■ Task to carry out ■
Without altering a single word, repeat the records that follow.

Source records:
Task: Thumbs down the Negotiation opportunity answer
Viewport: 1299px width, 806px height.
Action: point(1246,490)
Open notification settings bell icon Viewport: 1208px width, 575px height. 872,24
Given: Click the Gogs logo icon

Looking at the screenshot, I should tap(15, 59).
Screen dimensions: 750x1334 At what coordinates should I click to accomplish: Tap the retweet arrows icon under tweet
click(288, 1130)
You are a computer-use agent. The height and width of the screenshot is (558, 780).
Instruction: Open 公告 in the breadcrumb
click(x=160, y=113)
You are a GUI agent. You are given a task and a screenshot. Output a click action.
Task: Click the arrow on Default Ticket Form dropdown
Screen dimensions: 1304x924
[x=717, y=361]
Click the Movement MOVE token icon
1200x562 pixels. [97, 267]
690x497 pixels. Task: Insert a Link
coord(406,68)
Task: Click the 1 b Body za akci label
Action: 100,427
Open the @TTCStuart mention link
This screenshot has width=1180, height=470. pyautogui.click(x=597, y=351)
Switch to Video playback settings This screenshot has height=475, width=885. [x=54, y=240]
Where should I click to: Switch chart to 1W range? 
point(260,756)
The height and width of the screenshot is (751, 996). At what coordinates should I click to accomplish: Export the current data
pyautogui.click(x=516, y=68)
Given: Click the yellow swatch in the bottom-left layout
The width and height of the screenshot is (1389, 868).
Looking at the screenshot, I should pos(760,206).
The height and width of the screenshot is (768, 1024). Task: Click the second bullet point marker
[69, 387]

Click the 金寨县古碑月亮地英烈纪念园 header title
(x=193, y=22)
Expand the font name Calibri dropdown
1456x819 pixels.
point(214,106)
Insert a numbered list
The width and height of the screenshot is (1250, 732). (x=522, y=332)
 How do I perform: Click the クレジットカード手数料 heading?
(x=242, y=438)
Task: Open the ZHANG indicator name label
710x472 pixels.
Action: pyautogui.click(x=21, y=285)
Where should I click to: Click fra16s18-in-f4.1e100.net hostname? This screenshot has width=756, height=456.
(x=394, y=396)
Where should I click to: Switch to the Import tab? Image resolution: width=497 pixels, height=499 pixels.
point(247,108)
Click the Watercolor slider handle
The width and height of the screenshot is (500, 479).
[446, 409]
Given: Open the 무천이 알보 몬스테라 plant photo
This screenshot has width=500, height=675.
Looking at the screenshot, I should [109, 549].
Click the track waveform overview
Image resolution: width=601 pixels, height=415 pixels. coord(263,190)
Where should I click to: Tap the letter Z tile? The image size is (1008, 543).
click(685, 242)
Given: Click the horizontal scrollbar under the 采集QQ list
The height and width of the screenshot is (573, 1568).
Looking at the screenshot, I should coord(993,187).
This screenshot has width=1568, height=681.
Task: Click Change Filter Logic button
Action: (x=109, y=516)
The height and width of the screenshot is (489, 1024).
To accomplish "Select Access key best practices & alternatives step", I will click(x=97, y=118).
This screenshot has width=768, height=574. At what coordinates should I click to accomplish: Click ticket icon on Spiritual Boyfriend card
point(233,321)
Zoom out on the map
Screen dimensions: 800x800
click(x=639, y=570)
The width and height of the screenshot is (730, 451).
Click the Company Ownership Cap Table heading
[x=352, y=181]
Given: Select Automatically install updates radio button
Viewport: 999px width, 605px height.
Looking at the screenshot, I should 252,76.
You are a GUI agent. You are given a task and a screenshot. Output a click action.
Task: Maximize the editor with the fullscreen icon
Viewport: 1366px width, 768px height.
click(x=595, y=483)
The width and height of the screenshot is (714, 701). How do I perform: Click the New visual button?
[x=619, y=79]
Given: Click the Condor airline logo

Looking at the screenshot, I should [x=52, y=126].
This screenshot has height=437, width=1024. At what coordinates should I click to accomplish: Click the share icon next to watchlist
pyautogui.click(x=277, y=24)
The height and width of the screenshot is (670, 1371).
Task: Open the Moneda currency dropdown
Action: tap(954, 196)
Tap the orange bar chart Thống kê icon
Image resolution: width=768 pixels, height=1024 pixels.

■ Completed task ■
Task: Thumbs down the Negotiation opportunity answer
Viewport: 1299px width, 806px height.
Action: point(1246,490)
Open notification settings bell icon Viewport: 1208px width, 575px height. 872,24
Given: Click the Gogs logo icon

Looking at the screenshot, I should tap(15, 59).
Screen dimensions: 750x1334 At what coordinates should I click to accomplish: Tap the retweet arrows icon under tweet
click(288, 1130)
You are a computer-use agent. The height and width of the screenshot is (558, 780).
Instruction: Open 公告 in the breadcrumb
click(x=160, y=113)
You are a GUI agent. You are given a task and a screenshot. Output a click action.
Task: Click the arrow on Default Ticket Form dropdown
Screen dimensions: 1304x924
[x=717, y=361]
Click the Movement MOVE token icon
1200x562 pixels. [97, 267]
690x497 pixels. Task: Insert a Link
coord(406,68)
Task: Click the 1 b Body za akci label
Action: 100,427
Open the @TTCStuart mention link
This screenshot has width=1180, height=470. pyautogui.click(x=597, y=351)
Switch to Video playback settings This screenshot has height=475, width=885. [x=54, y=240]
Where should I click to: Switch chart to 1W range? 
point(260,756)
The height and width of the screenshot is (751, 996). At what coordinates should I click to accomplish: Export the current data
pyautogui.click(x=516, y=68)
Given: Click the yellow swatch in the bottom-left layout
The width and height of the screenshot is (1389, 868).
Looking at the screenshot, I should pos(760,206).
The height and width of the screenshot is (768, 1024). Task: Click the second bullet point marker
[69, 387]

Click the 金寨县古碑月亮地英烈纪念园 header title
(x=193, y=22)
Expand the font name Calibri dropdown
1456x819 pixels.
point(214,106)
Insert a numbered list
The width and height of the screenshot is (1250, 732). (x=522, y=332)
 How do I perform: Click the クレジットカード手数料 heading?
(x=242, y=438)
Task: Open the ZHANG indicator name label
710x472 pixels.
Action: pyautogui.click(x=21, y=285)
Where should I click to: Click fra16s18-in-f4.1e100.net hostname? This screenshot has width=756, height=456.
(x=394, y=396)
Where should I click to: Switch to the Import tab? Image resolution: width=497 pixels, height=499 pixels.
point(247,108)
Click the Watercolor slider handle
The width and height of the screenshot is (500, 479).
[446, 409]
Given: Open the 무천이 알보 몬스테라 plant photo
This screenshot has width=500, height=675.
Looking at the screenshot, I should [109, 549].
Click the track waveform overview
Image resolution: width=601 pixels, height=415 pixels. coord(263,190)
Where should I click to: Tap the letter Z tile? The image size is (1008, 543).
click(685, 242)
Given: Click the horizontal scrollbar under the 采集QQ list
The height and width of the screenshot is (573, 1568).
Looking at the screenshot, I should coord(993,187).
This screenshot has width=1568, height=681.
Task: Click Change Filter Logic button
Action: (x=109, y=516)
The height and width of the screenshot is (489, 1024).
To accomplish "Select Access key best practices & alternatives step", I will click(x=97, y=118).
This screenshot has width=768, height=574. At what coordinates should I click to accomplish: Click ticket icon on Spiritual Boyfriend card
point(233,321)
Zoom out on the map
Screen dimensions: 800x800
click(x=639, y=570)
The width and height of the screenshot is (730, 451).
Click the Company Ownership Cap Table heading
[x=352, y=181]
Given: Select Automatically install updates radio button
Viewport: 999px width, 605px height.
Looking at the screenshot, I should 252,76.
You are a GUI agent. You are given a task and a screenshot. Output a click action.
Task: Maximize the editor with the fullscreen icon
Viewport: 1366px width, 768px height.
click(x=595, y=483)
The width and height of the screenshot is (714, 701). How do I perform: Click the New visual button?
[x=619, y=79]
Given: Click the Condor airline logo

Looking at the screenshot, I should [x=52, y=126].
This screenshot has height=437, width=1024. At what coordinates should I click to accomplish: Click the share icon next to watchlist
pyautogui.click(x=277, y=24)
The height and width of the screenshot is (670, 1371).
Task: Open the Moneda currency dropdown
Action: tap(954, 196)
Tap the orange bar chart Thống kê icon
Image resolution: width=768 pixels, height=1024 pixels.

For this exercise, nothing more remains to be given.